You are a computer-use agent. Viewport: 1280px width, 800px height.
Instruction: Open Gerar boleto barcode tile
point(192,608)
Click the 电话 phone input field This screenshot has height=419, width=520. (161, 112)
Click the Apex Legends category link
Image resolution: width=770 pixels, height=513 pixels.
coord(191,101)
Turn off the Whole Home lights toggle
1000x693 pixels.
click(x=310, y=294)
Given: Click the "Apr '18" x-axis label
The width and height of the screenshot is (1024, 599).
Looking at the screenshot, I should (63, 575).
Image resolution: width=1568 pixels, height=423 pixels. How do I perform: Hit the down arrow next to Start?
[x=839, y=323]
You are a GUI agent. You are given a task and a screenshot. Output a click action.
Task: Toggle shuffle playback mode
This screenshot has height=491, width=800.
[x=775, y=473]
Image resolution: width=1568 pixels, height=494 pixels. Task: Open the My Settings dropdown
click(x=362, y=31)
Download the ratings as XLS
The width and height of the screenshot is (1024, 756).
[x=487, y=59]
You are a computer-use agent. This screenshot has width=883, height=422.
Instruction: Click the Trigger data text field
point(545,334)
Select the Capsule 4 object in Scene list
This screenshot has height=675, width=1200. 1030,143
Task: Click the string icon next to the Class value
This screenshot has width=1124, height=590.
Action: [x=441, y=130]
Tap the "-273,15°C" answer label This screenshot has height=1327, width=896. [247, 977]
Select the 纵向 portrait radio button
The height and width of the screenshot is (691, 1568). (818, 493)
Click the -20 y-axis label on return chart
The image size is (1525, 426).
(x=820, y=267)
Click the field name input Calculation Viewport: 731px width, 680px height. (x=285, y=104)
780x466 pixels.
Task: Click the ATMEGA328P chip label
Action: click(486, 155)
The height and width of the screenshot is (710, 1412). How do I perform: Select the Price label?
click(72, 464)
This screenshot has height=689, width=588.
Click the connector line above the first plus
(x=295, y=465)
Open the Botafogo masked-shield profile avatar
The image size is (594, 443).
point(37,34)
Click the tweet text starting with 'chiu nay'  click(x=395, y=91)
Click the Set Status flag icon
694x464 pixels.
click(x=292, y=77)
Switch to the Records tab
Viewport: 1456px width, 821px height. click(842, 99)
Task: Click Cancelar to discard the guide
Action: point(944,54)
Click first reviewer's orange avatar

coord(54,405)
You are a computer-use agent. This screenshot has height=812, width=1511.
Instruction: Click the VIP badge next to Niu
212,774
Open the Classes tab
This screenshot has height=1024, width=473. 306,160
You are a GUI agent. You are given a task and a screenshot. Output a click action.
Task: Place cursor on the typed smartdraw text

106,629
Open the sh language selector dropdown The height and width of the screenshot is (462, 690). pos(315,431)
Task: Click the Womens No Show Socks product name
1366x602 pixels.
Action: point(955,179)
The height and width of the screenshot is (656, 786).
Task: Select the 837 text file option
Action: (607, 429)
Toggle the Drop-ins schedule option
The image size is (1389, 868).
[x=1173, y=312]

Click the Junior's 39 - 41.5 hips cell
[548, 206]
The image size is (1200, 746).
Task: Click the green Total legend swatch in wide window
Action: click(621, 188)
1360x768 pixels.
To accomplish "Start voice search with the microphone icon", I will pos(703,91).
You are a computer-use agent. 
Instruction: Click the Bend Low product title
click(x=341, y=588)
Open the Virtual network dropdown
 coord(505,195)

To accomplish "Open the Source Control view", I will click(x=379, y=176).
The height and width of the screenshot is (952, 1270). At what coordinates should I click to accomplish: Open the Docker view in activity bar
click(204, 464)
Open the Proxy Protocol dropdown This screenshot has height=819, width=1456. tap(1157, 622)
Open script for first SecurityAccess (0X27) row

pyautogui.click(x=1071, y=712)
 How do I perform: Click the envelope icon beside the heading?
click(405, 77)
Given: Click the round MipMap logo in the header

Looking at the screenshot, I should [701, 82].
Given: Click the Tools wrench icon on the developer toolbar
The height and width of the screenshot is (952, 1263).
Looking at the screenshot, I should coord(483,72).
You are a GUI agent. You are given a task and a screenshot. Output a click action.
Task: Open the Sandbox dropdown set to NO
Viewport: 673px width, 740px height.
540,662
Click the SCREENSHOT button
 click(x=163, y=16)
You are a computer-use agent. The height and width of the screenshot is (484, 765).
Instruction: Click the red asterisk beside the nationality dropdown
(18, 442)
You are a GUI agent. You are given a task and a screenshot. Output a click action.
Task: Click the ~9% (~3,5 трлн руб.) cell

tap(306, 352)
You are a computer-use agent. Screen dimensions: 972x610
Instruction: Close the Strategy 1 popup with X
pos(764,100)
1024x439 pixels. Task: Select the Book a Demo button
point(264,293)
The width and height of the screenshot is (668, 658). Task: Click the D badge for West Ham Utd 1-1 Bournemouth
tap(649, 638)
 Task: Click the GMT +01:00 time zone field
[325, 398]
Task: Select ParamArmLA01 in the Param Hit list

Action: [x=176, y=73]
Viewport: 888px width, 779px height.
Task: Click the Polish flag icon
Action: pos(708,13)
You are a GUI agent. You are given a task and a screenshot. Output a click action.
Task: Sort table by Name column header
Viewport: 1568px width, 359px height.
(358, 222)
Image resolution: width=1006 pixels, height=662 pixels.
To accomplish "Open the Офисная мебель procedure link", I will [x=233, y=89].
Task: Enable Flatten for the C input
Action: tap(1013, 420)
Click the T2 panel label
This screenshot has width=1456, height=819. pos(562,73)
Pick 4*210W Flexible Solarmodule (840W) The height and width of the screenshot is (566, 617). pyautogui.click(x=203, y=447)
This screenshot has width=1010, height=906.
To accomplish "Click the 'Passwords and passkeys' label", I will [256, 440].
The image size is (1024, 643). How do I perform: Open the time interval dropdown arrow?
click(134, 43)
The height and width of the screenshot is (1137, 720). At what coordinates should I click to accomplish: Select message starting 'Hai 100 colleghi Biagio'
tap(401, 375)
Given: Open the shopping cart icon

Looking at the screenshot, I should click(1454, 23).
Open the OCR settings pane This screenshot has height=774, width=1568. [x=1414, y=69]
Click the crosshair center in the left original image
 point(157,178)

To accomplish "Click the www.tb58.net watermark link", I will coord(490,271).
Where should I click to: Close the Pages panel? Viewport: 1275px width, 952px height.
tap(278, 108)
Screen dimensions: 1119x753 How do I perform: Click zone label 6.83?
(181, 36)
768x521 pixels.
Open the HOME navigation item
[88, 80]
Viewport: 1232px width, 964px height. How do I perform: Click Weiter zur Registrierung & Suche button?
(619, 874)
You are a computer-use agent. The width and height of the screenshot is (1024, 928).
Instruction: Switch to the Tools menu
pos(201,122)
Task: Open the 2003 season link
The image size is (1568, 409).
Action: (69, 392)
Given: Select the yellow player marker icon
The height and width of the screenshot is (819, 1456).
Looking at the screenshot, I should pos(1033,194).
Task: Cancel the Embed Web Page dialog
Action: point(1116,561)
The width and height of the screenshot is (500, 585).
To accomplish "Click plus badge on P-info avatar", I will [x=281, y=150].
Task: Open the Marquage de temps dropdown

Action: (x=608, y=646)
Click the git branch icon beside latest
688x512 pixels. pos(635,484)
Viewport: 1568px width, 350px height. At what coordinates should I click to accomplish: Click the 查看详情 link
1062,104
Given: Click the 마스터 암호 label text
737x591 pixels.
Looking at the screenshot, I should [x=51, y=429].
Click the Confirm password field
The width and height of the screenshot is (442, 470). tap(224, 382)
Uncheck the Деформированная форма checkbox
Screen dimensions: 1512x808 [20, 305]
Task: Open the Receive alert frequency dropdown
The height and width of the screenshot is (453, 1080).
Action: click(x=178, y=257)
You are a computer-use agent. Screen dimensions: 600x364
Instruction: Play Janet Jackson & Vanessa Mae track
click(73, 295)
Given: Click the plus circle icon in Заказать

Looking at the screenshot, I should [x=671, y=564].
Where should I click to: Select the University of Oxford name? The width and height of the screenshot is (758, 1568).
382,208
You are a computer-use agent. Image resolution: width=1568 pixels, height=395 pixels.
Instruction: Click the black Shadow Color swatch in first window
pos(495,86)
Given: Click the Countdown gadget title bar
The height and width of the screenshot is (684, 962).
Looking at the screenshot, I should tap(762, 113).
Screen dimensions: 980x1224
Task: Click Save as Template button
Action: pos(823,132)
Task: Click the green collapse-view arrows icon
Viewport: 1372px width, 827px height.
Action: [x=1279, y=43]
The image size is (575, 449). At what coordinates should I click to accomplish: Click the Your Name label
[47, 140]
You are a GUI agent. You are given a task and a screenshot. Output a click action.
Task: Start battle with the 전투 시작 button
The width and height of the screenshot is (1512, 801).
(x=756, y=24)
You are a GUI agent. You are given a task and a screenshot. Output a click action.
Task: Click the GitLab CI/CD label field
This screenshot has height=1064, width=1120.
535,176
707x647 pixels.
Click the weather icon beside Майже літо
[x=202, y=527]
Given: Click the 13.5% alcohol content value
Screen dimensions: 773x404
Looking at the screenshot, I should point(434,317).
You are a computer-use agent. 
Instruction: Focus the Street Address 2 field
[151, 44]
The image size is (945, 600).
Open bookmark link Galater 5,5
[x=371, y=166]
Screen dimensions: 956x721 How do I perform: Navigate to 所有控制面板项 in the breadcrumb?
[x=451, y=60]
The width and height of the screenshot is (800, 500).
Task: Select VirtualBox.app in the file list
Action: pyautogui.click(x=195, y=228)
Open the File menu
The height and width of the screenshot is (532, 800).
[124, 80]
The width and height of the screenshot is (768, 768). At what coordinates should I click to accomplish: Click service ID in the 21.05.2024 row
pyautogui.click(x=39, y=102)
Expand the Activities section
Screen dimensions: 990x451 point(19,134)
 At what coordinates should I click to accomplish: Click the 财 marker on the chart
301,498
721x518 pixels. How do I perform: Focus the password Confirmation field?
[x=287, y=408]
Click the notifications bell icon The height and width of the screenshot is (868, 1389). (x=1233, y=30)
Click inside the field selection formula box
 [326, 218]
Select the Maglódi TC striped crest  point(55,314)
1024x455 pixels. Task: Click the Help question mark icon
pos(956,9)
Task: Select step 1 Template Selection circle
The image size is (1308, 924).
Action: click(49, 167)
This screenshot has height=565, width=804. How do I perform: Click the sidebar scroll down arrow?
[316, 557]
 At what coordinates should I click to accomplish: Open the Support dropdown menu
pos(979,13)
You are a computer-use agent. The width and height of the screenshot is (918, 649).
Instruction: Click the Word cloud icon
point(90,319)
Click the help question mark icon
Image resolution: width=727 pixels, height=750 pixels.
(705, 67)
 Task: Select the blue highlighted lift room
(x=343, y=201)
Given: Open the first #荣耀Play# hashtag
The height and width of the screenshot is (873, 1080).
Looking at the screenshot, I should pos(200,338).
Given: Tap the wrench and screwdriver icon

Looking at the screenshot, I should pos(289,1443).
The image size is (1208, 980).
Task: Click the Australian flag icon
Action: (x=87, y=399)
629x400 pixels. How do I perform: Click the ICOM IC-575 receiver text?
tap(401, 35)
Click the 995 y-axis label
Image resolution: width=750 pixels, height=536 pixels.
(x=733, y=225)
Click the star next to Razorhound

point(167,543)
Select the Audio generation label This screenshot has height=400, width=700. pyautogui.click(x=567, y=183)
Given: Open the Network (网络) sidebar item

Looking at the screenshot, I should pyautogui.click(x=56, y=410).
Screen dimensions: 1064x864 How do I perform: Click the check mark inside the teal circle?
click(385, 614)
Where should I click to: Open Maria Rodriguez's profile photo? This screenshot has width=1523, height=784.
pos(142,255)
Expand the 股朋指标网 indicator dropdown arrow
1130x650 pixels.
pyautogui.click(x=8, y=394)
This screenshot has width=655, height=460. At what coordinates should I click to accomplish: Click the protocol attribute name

····················

▶ _Problem requirements_
Which lines run from the one holding "Open the Classes tab" through the one holding "Task: Click the Womens" in the records above? Repeat them exactly, both included, and nothing more.

▶ _Task answer_
Open the Classes tab
This screenshot has height=1024, width=473. 306,160
You are a GUI agent. You are given a task and a screenshot. Output a click action.
Task: Place cursor on the typed smartdraw text

106,629
Open the sh language selector dropdown The height and width of the screenshot is (462, 690). pos(315,431)
Task: Click the Womens No Show Socks product name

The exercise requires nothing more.